Twitter and Facebook Unite To Oppose Trump's Plan For Muslim Database

Representatives from 640 US technical firms have signed a pledge expressing solidarity with American Muslims while Twitter has explicitly ruled out helping Donald Trump with a plan to create a database registering all Muslims. Reuters

Representatives from Twitter, Microsoft and Google have signed a pledge refusing to aid a Donald Trump proposal to create a database of Muslims in the US.

Asked about the idea a year ago on the campaign trail, Trump said in an interview with NBC News: "Oh, I would certainly implement that — absolutely."

But by Wednesday afternoon more than 640 individuals from technical firms agreed to the pledge "choosing to stand in solidarity with Muslim Americans, immigrants, and all people whose lives and livelihoods are threatened by the incoming administration's proposed data collection policies".
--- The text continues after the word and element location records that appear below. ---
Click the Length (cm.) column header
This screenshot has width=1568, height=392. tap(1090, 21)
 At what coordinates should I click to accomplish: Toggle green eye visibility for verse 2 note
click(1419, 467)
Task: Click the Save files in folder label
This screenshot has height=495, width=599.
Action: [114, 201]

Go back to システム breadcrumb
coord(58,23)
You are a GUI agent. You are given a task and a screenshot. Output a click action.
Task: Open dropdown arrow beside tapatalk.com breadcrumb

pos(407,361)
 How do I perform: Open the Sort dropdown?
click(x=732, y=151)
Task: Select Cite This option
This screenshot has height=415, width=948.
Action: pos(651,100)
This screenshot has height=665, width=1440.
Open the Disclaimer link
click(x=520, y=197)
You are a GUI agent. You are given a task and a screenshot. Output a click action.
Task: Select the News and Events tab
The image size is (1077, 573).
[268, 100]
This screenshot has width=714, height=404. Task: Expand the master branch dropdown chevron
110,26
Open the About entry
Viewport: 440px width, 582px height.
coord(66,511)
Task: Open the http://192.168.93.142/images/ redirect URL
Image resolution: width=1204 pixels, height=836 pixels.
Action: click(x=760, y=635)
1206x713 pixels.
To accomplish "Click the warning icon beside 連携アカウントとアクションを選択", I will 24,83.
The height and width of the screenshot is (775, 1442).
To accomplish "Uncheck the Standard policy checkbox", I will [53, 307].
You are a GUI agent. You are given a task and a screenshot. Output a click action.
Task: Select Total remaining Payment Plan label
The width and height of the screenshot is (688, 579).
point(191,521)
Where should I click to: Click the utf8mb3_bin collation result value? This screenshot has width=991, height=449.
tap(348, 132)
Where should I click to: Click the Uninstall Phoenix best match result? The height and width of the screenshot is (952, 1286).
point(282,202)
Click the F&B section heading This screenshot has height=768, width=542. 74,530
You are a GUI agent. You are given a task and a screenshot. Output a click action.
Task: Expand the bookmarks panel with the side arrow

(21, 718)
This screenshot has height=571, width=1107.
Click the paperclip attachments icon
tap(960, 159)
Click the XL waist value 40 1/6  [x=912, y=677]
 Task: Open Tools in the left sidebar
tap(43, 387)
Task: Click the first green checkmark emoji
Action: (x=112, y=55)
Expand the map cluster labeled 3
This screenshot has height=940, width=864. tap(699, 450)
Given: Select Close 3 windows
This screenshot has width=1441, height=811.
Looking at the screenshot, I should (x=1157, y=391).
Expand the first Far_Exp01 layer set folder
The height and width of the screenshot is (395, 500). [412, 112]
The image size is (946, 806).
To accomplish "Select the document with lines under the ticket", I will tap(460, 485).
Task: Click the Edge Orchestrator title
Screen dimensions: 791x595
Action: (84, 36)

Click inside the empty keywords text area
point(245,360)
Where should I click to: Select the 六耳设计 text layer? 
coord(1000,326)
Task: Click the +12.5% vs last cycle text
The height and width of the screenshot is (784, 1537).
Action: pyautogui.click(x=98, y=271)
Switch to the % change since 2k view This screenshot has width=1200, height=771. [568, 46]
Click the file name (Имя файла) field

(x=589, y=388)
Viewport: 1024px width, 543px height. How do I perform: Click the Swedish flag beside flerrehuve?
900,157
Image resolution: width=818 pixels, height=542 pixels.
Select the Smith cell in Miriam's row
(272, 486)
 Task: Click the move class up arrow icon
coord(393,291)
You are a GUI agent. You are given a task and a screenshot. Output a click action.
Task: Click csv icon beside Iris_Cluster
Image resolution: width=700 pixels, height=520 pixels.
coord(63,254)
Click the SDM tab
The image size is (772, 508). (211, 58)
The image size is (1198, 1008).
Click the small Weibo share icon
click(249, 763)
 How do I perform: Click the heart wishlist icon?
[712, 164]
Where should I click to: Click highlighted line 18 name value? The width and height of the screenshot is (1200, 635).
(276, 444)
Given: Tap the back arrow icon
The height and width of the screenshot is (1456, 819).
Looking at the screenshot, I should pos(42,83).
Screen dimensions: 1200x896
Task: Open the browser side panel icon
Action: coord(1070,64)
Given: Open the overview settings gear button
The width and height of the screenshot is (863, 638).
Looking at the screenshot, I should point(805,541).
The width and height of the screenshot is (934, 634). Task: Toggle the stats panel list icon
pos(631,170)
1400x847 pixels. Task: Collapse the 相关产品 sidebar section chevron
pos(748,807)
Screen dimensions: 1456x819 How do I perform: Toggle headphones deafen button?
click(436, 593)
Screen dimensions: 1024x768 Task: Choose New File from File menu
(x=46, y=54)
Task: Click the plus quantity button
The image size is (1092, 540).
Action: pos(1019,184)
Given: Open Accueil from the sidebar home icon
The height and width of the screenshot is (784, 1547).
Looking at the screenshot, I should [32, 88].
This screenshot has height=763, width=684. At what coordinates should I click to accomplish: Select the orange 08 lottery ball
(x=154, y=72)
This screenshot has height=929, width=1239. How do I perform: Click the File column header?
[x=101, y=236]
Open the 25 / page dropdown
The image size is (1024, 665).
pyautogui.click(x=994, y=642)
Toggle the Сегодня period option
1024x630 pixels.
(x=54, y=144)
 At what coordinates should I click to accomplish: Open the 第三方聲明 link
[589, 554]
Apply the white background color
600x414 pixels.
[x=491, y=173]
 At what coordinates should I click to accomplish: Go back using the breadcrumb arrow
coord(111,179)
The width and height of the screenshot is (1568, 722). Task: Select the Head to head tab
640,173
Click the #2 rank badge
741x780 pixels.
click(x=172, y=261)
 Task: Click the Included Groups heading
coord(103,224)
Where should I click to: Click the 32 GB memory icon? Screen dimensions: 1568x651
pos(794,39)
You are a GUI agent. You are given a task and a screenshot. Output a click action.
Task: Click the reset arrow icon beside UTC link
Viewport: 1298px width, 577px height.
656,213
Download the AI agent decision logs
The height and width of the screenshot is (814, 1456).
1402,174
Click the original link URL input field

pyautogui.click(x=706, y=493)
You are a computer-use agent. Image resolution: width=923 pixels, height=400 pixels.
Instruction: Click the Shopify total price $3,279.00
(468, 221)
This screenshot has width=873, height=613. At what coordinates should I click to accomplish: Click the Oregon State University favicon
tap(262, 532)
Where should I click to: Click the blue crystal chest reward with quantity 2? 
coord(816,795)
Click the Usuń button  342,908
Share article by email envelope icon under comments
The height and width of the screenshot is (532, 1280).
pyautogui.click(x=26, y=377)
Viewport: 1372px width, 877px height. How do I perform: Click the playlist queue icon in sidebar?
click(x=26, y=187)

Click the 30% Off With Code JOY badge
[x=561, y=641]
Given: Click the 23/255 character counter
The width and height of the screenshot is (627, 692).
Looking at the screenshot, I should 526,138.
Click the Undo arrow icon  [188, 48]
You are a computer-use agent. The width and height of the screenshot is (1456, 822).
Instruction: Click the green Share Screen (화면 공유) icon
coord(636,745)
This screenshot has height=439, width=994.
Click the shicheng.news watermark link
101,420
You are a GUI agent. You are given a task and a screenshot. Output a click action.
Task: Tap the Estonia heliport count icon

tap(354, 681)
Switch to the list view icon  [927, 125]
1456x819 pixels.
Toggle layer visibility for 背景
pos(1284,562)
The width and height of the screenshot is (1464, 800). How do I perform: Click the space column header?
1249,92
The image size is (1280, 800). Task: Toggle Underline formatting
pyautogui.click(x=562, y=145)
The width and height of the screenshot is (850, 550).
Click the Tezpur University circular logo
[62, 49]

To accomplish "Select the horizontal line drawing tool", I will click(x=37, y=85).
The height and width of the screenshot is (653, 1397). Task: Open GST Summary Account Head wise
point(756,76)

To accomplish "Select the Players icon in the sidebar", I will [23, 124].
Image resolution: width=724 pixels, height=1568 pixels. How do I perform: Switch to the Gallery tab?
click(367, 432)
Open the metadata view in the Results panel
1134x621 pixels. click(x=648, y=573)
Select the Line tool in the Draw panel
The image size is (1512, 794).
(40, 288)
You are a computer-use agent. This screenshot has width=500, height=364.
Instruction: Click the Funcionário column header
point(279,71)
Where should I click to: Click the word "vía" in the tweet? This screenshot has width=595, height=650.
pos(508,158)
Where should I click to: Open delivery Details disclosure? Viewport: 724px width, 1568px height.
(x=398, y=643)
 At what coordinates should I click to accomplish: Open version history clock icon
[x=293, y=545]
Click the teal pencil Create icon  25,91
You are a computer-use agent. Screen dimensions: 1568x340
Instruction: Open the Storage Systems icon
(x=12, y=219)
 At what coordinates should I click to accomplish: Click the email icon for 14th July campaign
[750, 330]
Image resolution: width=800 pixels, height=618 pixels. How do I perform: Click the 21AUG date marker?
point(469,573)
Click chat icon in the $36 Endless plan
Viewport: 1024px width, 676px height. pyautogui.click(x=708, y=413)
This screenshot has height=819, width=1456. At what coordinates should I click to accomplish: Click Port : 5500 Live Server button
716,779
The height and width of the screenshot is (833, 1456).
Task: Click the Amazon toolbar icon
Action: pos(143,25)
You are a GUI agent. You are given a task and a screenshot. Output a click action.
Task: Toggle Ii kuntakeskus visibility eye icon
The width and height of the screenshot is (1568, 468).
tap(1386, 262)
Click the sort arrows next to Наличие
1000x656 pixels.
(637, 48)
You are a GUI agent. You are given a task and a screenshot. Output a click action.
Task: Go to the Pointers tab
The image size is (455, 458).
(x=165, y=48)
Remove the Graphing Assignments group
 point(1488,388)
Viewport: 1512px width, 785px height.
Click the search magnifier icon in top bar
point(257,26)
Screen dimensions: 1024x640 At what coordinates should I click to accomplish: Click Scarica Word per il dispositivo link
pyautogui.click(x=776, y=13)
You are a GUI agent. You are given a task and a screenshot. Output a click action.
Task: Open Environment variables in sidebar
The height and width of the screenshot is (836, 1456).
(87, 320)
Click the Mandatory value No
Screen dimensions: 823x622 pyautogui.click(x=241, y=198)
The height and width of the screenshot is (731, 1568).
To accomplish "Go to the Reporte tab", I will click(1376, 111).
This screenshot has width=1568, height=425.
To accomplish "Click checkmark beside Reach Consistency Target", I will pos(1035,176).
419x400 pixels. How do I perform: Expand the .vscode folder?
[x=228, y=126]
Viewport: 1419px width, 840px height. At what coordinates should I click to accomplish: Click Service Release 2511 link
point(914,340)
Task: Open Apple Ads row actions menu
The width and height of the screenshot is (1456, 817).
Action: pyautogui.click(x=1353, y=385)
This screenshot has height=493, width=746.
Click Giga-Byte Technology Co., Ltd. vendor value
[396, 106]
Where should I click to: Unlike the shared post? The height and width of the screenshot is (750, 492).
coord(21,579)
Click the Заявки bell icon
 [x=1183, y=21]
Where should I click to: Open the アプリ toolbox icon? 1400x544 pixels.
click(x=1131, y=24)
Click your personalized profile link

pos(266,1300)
Those signing the pledge promised, among other things, to: refuse to participate in the creation of databases that would allow the government to target individuals based on race, religion or national origin; advocate within their organisations to minimise data collection that would facilitate ethnic or religious targeting; responsibly destroy high-risk data sets and backups, and resign from their organisation if ordered to build such a database.

In recent weeks, the President-elect's team has backtracked on his earlier statements, saying that he had never advocated for "any registry or system that tracks individuals based on their religion".

However, Trump's website is still calling for a "total and complete shut-down of Muslims entering the United States". Such a database could be needed to implement that policy.

The only high-profile tech firm to have spoken out explicitly against working with the government to surveil its users is Twitter, with its general manager of data and solutions writing on November 22: "We prohibit developers... from allowing law enforcement — or any other entity — to use Twitter data for surveillance purposes. Period."

Facebook, which initially declined to comment, issued a statement yesterday saying it had not been asked to build a Muslim register "and of course we would not do so".

While civil libertarians praised Twitter for its position, the organisation was notably absent from a technology summit held by Trump in New York yesterday. Executives present at the meeting included Facebook's Sheryl Sandberg, Alphabet's Larry Page, Tesla's Elon Musk and Microsoft's Satya Nadello.

"I believe the indirect effects of this pledge may be even more powerful than the direct effects," Valerie Aurora, a programmer who signed the pledge, wrote in a blog post on her website. "In my experience, tech company executives will pay close attention to any cause powerful enough to get tech workers to pledge solidarity with each other and with the most vulnerable in society."